--- DATASET ---

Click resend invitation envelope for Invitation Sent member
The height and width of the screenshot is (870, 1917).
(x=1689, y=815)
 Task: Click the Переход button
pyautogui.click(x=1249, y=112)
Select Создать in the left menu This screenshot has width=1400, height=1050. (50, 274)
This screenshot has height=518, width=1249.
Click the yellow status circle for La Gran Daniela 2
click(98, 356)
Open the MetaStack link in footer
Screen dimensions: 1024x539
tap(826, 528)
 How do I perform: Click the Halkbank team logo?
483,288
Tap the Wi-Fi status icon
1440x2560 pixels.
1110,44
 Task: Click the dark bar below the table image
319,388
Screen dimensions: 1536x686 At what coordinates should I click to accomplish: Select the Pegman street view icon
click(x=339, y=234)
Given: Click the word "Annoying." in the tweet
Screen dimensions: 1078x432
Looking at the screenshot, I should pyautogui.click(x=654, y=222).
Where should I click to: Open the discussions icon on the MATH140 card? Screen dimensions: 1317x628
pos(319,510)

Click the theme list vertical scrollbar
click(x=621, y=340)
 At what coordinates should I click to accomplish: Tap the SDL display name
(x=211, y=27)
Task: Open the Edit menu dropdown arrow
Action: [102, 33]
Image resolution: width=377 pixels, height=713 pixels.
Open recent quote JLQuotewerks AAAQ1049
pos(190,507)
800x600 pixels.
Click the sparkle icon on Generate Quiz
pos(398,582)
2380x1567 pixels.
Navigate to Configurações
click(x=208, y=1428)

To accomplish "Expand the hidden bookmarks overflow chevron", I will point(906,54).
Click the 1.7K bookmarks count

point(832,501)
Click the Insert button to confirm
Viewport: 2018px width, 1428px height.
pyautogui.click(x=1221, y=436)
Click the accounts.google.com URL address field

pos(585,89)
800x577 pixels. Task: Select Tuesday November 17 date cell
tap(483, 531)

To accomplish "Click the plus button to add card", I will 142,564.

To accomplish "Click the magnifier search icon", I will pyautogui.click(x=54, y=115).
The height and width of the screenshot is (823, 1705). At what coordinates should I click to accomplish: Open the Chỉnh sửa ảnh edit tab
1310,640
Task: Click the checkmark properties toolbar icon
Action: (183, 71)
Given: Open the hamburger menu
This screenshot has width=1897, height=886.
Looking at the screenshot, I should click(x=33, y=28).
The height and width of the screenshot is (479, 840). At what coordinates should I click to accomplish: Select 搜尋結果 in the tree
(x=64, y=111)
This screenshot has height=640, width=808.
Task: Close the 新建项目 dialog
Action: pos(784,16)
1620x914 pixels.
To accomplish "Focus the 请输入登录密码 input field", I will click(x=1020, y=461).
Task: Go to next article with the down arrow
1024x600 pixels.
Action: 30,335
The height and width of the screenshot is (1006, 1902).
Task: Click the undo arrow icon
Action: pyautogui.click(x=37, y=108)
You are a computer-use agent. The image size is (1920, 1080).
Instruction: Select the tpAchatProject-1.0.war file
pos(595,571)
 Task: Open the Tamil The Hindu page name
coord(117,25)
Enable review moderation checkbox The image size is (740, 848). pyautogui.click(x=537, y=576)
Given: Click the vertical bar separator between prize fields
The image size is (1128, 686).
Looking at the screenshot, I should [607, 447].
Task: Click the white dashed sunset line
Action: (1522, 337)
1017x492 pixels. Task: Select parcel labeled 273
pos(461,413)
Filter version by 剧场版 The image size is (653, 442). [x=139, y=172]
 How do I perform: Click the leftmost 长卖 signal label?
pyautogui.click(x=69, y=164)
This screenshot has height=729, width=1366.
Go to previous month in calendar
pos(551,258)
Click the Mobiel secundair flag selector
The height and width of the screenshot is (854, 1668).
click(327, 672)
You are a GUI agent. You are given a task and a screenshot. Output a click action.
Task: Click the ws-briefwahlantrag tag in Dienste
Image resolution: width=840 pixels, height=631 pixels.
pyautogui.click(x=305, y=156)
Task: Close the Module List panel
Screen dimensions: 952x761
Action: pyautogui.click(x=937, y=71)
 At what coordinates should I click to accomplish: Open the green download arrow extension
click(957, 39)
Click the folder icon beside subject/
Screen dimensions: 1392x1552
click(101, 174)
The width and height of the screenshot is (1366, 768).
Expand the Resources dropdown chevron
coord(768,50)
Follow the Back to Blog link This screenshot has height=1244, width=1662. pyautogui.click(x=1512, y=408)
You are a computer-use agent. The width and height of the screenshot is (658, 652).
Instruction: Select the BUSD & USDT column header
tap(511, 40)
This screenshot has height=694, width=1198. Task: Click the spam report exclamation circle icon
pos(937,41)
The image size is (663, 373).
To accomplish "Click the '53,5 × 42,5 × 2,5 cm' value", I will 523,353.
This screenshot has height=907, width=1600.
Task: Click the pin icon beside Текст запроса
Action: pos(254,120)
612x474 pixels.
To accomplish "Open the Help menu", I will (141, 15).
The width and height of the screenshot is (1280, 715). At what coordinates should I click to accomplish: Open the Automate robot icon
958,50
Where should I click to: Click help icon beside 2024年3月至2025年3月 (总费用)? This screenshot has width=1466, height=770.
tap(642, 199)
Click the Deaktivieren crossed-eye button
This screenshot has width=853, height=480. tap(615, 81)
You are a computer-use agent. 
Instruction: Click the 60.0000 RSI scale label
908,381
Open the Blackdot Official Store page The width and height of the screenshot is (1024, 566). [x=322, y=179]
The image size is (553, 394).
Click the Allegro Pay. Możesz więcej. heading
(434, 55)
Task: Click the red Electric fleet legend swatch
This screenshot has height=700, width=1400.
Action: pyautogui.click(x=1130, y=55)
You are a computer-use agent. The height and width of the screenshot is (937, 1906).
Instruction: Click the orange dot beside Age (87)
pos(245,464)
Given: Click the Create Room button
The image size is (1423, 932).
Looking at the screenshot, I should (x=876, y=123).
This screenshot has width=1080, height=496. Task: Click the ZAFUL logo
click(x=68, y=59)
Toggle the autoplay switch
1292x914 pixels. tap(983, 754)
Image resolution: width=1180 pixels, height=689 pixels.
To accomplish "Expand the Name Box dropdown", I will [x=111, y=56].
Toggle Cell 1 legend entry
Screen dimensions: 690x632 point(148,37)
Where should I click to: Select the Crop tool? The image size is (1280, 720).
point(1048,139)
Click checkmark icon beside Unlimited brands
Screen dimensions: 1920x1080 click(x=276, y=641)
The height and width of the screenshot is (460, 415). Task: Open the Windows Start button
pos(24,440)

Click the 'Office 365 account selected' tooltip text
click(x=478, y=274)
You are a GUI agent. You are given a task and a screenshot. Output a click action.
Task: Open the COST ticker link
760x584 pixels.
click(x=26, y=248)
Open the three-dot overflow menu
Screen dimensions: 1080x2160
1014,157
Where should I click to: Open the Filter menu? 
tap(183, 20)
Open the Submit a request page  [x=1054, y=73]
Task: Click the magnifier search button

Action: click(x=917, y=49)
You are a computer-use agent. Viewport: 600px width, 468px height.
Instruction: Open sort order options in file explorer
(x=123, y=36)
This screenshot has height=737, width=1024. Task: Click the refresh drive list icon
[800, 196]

---

## EXERCISE GOAL
Go through the records and output them all, word for word.

## PROBLEM SOLUTION
Click resend invitation envelope for Invitation Sent member
The height and width of the screenshot is (870, 1917).
(x=1689, y=815)
 Task: Click the Переход button
pyautogui.click(x=1249, y=112)
Select Создать in the left menu This screenshot has width=1400, height=1050. (50, 274)
This screenshot has height=518, width=1249.
Click the yellow status circle for La Gran Daniela 2
click(98, 356)
Open the MetaStack link in footer
Screen dimensions: 1024x539
tap(826, 528)
 How do I perform: Click the Halkbank team logo?
483,288
Tap the Wi-Fi status icon
1440x2560 pixels.
1110,44
 Task: Click the dark bar below the table image
319,388
Screen dimensions: 1536x686 At what coordinates should I click to accomplish: Select the Pegman street view icon
click(x=339, y=234)
Given: Click the word "Annoying." in the tweet
Screen dimensions: 1078x432
Looking at the screenshot, I should pyautogui.click(x=654, y=222).
Where should I click to: Open the discussions icon on the MATH140 card? Screen dimensions: 1317x628
pos(319,510)

Click the theme list vertical scrollbar
click(x=621, y=340)
 At what coordinates should I click to accomplish: Tap the SDL display name
(x=211, y=27)
Task: Open the Edit menu dropdown arrow
Action: [102, 33]
Image resolution: width=377 pixels, height=713 pixels.
Open recent quote JLQuotewerks AAAQ1049
pos(190,507)
800x600 pixels.
Click the sparkle icon on Generate Quiz
pos(398,582)
2380x1567 pixels.
Navigate to Configurações
click(x=208, y=1428)

To accomplish "Expand the hidden bookmarks overflow chevron", I will point(906,54).
Click the 1.7K bookmarks count

point(832,501)
Click the Insert button to confirm
Viewport: 2018px width, 1428px height.
pyautogui.click(x=1221, y=436)
Click the accounts.google.com URL address field

pos(585,89)
800x577 pixels. Task: Select Tuesday November 17 date cell
tap(483, 531)

To accomplish "Click the plus button to add card", I will 142,564.

To accomplish "Click the magnifier search icon", I will pyautogui.click(x=54, y=115).
The height and width of the screenshot is (823, 1705). At what coordinates should I click to accomplish: Open the Chỉnh sửa ảnh edit tab
1310,640
Task: Click the checkmark properties toolbar icon
Action: (183, 71)
Given: Open the hamburger menu
This screenshot has width=1897, height=886.
Looking at the screenshot, I should click(x=33, y=28).
The height and width of the screenshot is (479, 840). At what coordinates should I click to accomplish: Select 搜尋結果 in the tree
(x=64, y=111)
This screenshot has height=640, width=808.
Task: Close the 新建项目 dialog
Action: pos(784,16)
1620x914 pixels.
To accomplish "Focus the 请输入登录密码 input field", I will click(x=1020, y=461).
Task: Go to next article with the down arrow
1024x600 pixels.
Action: 30,335
The height and width of the screenshot is (1006, 1902).
Task: Click the undo arrow icon
Action: pyautogui.click(x=37, y=108)
You are a computer-use agent. The image size is (1920, 1080).
Instruction: Select the tpAchatProject-1.0.war file
pos(595,571)
 Task: Open the Tamil The Hindu page name
coord(117,25)
Enable review moderation checkbox The image size is (740, 848). pyautogui.click(x=537, y=576)
Given: Click the vertical bar separator between prize fields
The image size is (1128, 686).
Looking at the screenshot, I should [607, 447].
Task: Click the white dashed sunset line
Action: (1522, 337)
1017x492 pixels. Task: Select parcel labeled 273
pos(461,413)
Filter version by 剧场版 The image size is (653, 442). [x=139, y=172]
 How do I perform: Click the leftmost 长卖 signal label?
pyautogui.click(x=69, y=164)
This screenshot has height=729, width=1366.
Go to previous month in calendar
pos(551,258)
Click the Mobiel secundair flag selector
The height and width of the screenshot is (854, 1668).
click(327, 672)
You are a GUI agent. You are given a task and a screenshot. Output a click action.
Task: Click the ws-briefwahlantrag tag in Dienste
Image resolution: width=840 pixels, height=631 pixels.
pyautogui.click(x=305, y=156)
Task: Close the Module List panel
Screen dimensions: 952x761
Action: pyautogui.click(x=937, y=71)
 At what coordinates should I click to accomplish: Open the green download arrow extension
click(957, 39)
Click the folder icon beside subject/
Screen dimensions: 1392x1552
click(101, 174)
The width and height of the screenshot is (1366, 768).
Expand the Resources dropdown chevron
coord(768,50)
Follow the Back to Blog link This screenshot has height=1244, width=1662. pyautogui.click(x=1512, y=408)
You are a computer-use agent. The width and height of the screenshot is (658, 652).
Instruction: Select the BUSD & USDT column header
tap(511, 40)
This screenshot has height=694, width=1198. Task: Click the spam report exclamation circle icon
pos(937,41)
The image size is (663, 373).
To accomplish "Click the '53,5 × 42,5 × 2,5 cm' value", I will 523,353.
This screenshot has height=907, width=1600.
Task: Click the pin icon beside Текст запроса
Action: pos(254,120)
612x474 pixels.
To accomplish "Open the Help menu", I will (141, 15).
The width and height of the screenshot is (1280, 715). At what coordinates should I click to accomplish: Open the Automate robot icon
958,50
Where should I click to: Click help icon beside 2024年3月至2025年3月 (总费用)? This screenshot has width=1466, height=770.
tap(642, 199)
Click the Deaktivieren crossed-eye button
This screenshot has width=853, height=480. tap(615, 81)
You are a computer-use agent. 
Instruction: Click the 60.0000 RSI scale label
908,381
Open the Blackdot Official Store page The width and height of the screenshot is (1024, 566). [x=322, y=179]
The image size is (553, 394).
Click the Allegro Pay. Możesz więcej. heading
(434, 55)
Task: Click the red Electric fleet legend swatch
This screenshot has height=700, width=1400.
Action: pyautogui.click(x=1130, y=55)
You are a computer-use agent. The height and width of the screenshot is (937, 1906).
Instruction: Click the orange dot beside Age (87)
pos(245,464)
Given: Click the Create Room button
The image size is (1423, 932).
Looking at the screenshot, I should (x=876, y=123).
This screenshot has width=1080, height=496. Task: Click the ZAFUL logo
click(x=68, y=59)
Toggle the autoplay switch
1292x914 pixels. tap(983, 754)
Image resolution: width=1180 pixels, height=689 pixels.
To accomplish "Expand the Name Box dropdown", I will [x=111, y=56].
Toggle Cell 1 legend entry
Screen dimensions: 690x632 point(148,37)
Where should I click to: Select the Crop tool? The image size is (1280, 720).
point(1048,139)
Click checkmark icon beside Unlimited brands
Screen dimensions: 1920x1080 click(x=276, y=641)
The height and width of the screenshot is (460, 415). Task: Open the Windows Start button
pos(24,440)

Click the 'Office 365 account selected' tooltip text
click(x=478, y=274)
You are a GUI agent. You are given a task and a screenshot. Output a click action.
Task: Open the COST ticker link
760x584 pixels.
click(x=26, y=248)
Open the three-dot overflow menu
Screen dimensions: 1080x2160
1014,157
Where should I click to: Open the Filter menu? 
tap(183, 20)
Open the Submit a request page  [x=1054, y=73]
Task: Click the magnifier search button

Action: click(x=917, y=49)
You are a computer-use agent. Viewport: 600px width, 468px height.
Instruction: Open sort order options in file explorer
(x=123, y=36)
This screenshot has height=737, width=1024. Task: Click the refresh drive list icon
[800, 196]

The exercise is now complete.